> _Material provided_

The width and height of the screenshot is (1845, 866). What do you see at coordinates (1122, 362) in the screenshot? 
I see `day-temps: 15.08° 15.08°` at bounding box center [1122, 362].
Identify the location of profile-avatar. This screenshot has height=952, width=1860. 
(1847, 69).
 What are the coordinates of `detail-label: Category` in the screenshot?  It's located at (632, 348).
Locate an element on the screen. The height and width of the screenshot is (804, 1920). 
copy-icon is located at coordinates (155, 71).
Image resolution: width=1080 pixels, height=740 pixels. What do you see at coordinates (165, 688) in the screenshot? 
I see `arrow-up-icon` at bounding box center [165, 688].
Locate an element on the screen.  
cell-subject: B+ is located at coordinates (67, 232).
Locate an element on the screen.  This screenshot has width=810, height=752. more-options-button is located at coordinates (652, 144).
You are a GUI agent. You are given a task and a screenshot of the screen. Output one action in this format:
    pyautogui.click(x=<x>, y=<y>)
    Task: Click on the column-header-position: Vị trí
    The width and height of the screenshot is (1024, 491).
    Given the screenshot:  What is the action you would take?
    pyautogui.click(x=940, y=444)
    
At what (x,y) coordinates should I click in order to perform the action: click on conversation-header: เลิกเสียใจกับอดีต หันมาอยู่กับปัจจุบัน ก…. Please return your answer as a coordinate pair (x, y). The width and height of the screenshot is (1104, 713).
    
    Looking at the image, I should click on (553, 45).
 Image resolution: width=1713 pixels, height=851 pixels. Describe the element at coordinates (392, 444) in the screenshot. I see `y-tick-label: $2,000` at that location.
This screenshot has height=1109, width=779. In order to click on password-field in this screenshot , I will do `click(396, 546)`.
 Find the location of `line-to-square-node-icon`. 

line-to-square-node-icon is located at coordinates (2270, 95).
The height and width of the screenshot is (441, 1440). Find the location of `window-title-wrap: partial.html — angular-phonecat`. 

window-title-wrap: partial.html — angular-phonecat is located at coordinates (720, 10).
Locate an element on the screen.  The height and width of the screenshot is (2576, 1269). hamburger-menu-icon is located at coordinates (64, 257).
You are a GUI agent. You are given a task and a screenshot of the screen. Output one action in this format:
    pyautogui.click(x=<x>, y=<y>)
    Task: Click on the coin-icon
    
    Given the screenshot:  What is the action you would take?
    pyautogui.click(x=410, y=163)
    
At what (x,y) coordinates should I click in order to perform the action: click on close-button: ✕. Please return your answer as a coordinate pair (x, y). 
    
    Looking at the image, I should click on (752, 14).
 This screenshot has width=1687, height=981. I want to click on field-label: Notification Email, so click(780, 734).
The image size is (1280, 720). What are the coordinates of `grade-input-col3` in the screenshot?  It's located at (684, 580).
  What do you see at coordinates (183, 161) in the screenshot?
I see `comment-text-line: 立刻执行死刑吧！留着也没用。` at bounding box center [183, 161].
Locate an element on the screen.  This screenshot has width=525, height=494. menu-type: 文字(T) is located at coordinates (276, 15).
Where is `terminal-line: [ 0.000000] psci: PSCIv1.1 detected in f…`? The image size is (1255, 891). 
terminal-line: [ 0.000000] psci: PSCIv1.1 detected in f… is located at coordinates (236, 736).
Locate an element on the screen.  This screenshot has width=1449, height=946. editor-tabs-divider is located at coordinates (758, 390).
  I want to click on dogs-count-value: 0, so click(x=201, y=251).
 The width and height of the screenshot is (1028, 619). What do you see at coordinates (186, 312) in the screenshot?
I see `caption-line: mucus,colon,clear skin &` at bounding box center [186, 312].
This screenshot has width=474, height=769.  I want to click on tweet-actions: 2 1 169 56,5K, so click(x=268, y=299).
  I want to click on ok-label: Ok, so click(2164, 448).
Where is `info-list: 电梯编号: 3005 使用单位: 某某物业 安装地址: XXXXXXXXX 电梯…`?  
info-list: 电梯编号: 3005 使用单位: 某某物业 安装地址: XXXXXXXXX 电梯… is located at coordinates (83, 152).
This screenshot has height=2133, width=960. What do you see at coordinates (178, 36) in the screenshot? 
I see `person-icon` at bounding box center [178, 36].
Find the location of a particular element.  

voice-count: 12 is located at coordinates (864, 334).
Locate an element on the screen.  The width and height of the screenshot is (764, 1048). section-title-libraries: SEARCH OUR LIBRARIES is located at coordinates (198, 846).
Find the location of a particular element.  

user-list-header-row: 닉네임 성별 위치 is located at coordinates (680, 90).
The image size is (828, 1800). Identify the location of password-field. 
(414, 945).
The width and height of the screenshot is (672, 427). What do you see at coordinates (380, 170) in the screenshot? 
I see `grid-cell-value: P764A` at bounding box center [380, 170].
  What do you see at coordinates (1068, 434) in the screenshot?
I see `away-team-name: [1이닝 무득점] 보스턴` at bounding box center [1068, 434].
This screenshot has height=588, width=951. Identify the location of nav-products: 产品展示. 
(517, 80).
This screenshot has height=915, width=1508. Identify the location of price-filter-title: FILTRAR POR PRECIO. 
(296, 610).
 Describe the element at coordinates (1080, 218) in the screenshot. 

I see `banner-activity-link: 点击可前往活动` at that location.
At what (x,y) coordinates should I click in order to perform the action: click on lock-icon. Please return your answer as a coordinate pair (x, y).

> _Problem requirements_
Please reproduce every one of the lines above word for word, with nothing added or left out.

> _Answer for the task_
The width and height of the screenshot is (1845, 866). What do you see at coordinates (1122, 362) in the screenshot? 
I see `day-temps: 15.08° 15.08°` at bounding box center [1122, 362].
Identify the location of profile-avatar. This screenshot has height=952, width=1860. 
(1847, 69).
 What are the coordinates of `detail-label: Category` in the screenshot?  It's located at (632, 348).
Locate an element on the screen. The height and width of the screenshot is (804, 1920). 
copy-icon is located at coordinates (155, 71).
Image resolution: width=1080 pixels, height=740 pixels. What do you see at coordinates (165, 688) in the screenshot? 
I see `arrow-up-icon` at bounding box center [165, 688].
Locate an element on the screen.  
cell-subject: B+ is located at coordinates (67, 232).
Locate an element on the screen.  This screenshot has width=810, height=752. more-options-button is located at coordinates (652, 144).
You are a GUI agent. You are given a task and a screenshot of the screen. Output one action in this format:
    pyautogui.click(x=<x>, y=<y>)
    Task: Click on the column-header-position: Vị trí
    The width and height of the screenshot is (1024, 491).
    Given the screenshot:  What is the action you would take?
    pyautogui.click(x=940, y=444)
    
At what (x,y) coordinates should I click in order to perform the action: click on conversation-header: เลิกเสียใจกับอดีต หันมาอยู่กับปัจจุบัน ก…. Please return your answer as a coordinate pair (x, y). The width and height of the screenshot is (1104, 713).
    
    Looking at the image, I should click on (553, 45).
 Image resolution: width=1713 pixels, height=851 pixels. Describe the element at coordinates (392, 444) in the screenshot. I see `y-tick-label: $2,000` at that location.
This screenshot has height=1109, width=779. In order to click on password-field in this screenshot , I will do `click(396, 546)`.
 Find the location of `line-to-square-node-icon`. 

line-to-square-node-icon is located at coordinates (2270, 95).
The height and width of the screenshot is (441, 1440). Find the location of `window-title-wrap: partial.html — angular-phonecat`. 

window-title-wrap: partial.html — angular-phonecat is located at coordinates (720, 10).
Locate an element on the screen.  The height and width of the screenshot is (2576, 1269). hamburger-menu-icon is located at coordinates (64, 257).
You are a GUI agent. You are given a task and a screenshot of the screen. Output one action in this format:
    pyautogui.click(x=<x>, y=<y>)
    Task: Click on the coin-icon
    
    Given the screenshot:  What is the action you would take?
    pyautogui.click(x=410, y=163)
    
At what (x,y) coordinates should I click in order to perform the action: click on close-button: ✕. Please return your answer as a coordinate pair (x, y). 
    
    Looking at the image, I should click on (752, 14).
 This screenshot has width=1687, height=981. I want to click on field-label: Notification Email, so click(780, 734).
The image size is (1280, 720). What are the coordinates of `grade-input-col3` in the screenshot?  It's located at (684, 580).
  What do you see at coordinates (183, 161) in the screenshot?
I see `comment-text-line: 立刻执行死刑吧！留着也没用。` at bounding box center [183, 161].
Locate an element on the screen.  This screenshot has width=525, height=494. menu-type: 文字(T) is located at coordinates (276, 15).
Where is `terminal-line: [ 0.000000] psci: PSCIv1.1 detected in f…`? The image size is (1255, 891). 
terminal-line: [ 0.000000] psci: PSCIv1.1 detected in f… is located at coordinates (236, 736).
Locate an element on the screen.  This screenshot has width=1449, height=946. editor-tabs-divider is located at coordinates (758, 390).
  I want to click on dogs-count-value: 0, so click(x=201, y=251).
 The width and height of the screenshot is (1028, 619). What do you see at coordinates (186, 312) in the screenshot?
I see `caption-line: mucus,colon,clear skin &` at bounding box center [186, 312].
This screenshot has width=474, height=769.  I want to click on tweet-actions: 2 1 169 56,5K, so click(x=268, y=299).
  I want to click on ok-label: Ok, so click(2164, 448).
Where is `info-list: 电梯编号: 3005 使用单位: 某某物业 安装地址: XXXXXXXXX 电梯…`?  
info-list: 电梯编号: 3005 使用单位: 某某物业 安装地址: XXXXXXXXX 电梯… is located at coordinates (83, 152).
This screenshot has height=2133, width=960. What do you see at coordinates (178, 36) in the screenshot? 
I see `person-icon` at bounding box center [178, 36].
Find the location of a particular element.  

voice-count: 12 is located at coordinates (864, 334).
Locate an element on the screen.  The width and height of the screenshot is (764, 1048). section-title-libraries: SEARCH OUR LIBRARIES is located at coordinates (198, 846).
Find the location of a particular element.  

user-list-header-row: 닉네임 성별 위치 is located at coordinates (680, 90).
The image size is (828, 1800). Identify the location of password-field. 
(414, 945).
The width and height of the screenshot is (672, 427). What do you see at coordinates (380, 170) in the screenshot? 
I see `grid-cell-value: P764A` at bounding box center [380, 170].
  What do you see at coordinates (1068, 434) in the screenshot?
I see `away-team-name: [1이닝 무득점] 보스턴` at bounding box center [1068, 434].
This screenshot has height=588, width=951. Identify the location of nav-products: 产品展示. 
(517, 80).
This screenshot has height=915, width=1508. Identify the location of price-filter-title: FILTRAR POR PRECIO. 
(296, 610).
 Describe the element at coordinates (1080, 218) in the screenshot. 

I see `banner-activity-link: 点击可前往活动` at that location.
At what (x,y) coordinates should I click in order to perform the action: click on lock-icon. Please return your answer as a coordinate pair (x, y).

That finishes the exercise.